§ Problem details
Copy the following entries verbatim, line for line.
-- START Input data --
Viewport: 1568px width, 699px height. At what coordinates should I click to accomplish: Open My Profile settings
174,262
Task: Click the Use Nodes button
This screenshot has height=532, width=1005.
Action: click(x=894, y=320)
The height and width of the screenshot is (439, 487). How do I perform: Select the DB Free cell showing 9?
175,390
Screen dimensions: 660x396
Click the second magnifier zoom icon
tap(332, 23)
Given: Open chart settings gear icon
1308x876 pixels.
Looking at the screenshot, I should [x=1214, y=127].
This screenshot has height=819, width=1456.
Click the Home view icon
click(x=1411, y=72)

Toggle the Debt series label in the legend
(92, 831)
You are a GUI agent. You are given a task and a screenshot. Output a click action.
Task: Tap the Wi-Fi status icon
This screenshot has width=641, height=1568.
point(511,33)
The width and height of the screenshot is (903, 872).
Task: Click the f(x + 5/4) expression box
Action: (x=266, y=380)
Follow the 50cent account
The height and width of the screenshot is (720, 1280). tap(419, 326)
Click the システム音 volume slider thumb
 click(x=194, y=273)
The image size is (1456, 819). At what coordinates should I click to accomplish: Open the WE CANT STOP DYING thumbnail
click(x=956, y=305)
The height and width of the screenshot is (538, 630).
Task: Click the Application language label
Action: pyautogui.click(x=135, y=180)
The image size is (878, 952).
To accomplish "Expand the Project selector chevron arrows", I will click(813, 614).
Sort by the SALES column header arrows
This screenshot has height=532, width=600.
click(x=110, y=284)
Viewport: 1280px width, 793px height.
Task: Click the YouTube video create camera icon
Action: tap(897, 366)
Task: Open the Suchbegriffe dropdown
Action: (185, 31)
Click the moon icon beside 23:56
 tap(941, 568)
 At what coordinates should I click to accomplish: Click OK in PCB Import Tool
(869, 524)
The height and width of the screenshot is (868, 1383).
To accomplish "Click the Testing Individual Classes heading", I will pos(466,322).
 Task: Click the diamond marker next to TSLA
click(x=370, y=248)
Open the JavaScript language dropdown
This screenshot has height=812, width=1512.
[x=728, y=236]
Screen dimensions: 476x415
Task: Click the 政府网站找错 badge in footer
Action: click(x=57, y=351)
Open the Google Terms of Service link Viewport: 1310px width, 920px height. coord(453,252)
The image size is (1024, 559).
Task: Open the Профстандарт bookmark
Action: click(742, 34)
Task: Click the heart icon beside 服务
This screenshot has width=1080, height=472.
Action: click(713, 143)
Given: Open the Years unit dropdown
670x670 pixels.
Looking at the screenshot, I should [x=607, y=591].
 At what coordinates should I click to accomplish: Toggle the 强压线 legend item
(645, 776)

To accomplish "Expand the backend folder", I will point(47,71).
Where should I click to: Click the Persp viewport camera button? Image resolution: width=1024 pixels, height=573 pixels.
-- END Input data --
§ Written response
Viewport: 1568px width, 699px height. At what coordinates should I click to accomplish: Open My Profile settings
174,262
Task: Click the Use Nodes button
This screenshot has height=532, width=1005.
Action: click(x=894, y=320)
The height and width of the screenshot is (439, 487). How do I perform: Select the DB Free cell showing 9?
175,390
Screen dimensions: 660x396
Click the second magnifier zoom icon
tap(332, 23)
Given: Open chart settings gear icon
1308x876 pixels.
Looking at the screenshot, I should [x=1214, y=127].
This screenshot has height=819, width=1456.
Click the Home view icon
click(x=1411, y=72)

Toggle the Debt series label in the legend
(92, 831)
You are a GUI agent. You are given a task and a screenshot. Output a click action.
Task: Tap the Wi-Fi status icon
This screenshot has width=641, height=1568.
point(511,33)
The width and height of the screenshot is (903, 872).
Task: Click the f(x + 5/4) expression box
Action: (x=266, y=380)
Follow the 50cent account
The height and width of the screenshot is (720, 1280). tap(419, 326)
Click the システム音 volume slider thumb
 click(x=194, y=273)
The image size is (1456, 819). At what coordinates should I click to accomplish: Open the WE CANT STOP DYING thumbnail
click(x=956, y=305)
The height and width of the screenshot is (538, 630).
Task: Click the Application language label
Action: pyautogui.click(x=135, y=180)
The image size is (878, 952).
To accomplish "Expand the Project selector chevron arrows", I will click(813, 614).
Sort by the SALES column header arrows
This screenshot has height=532, width=600.
click(x=110, y=284)
Viewport: 1280px width, 793px height.
Task: Click the YouTube video create camera icon
Action: tap(897, 366)
Task: Open the Suchbegriffe dropdown
Action: (185, 31)
Click the moon icon beside 23:56
 tap(941, 568)
 At what coordinates should I click to accomplish: Click OK in PCB Import Tool
(869, 524)
The height and width of the screenshot is (868, 1383).
To accomplish "Click the Testing Individual Classes heading", I will pos(466,322).
 Task: Click the diamond marker next to TSLA
click(x=370, y=248)
Open the JavaScript language dropdown
This screenshot has height=812, width=1512.
[x=728, y=236]
Screen dimensions: 476x415
Task: Click the 政府网站找错 badge in footer
Action: click(x=57, y=351)
Open the Google Terms of Service link Viewport: 1310px width, 920px height. coord(453,252)
The image size is (1024, 559).
Task: Open the Профстандарт bookmark
Action: click(742, 34)
Task: Click the heart icon beside 服务
This screenshot has width=1080, height=472.
Action: click(713, 143)
Given: Open the Years unit dropdown
670x670 pixels.
Looking at the screenshot, I should [x=607, y=591].
 At what coordinates should I click to accomplish: Toggle the 强压线 legend item
(645, 776)

To accomplish "Expand the backend folder", I will point(47,71).
Where should I click to: Click the Persp viewport camera button? Image resolution: width=1024 pixels, height=573 pixels.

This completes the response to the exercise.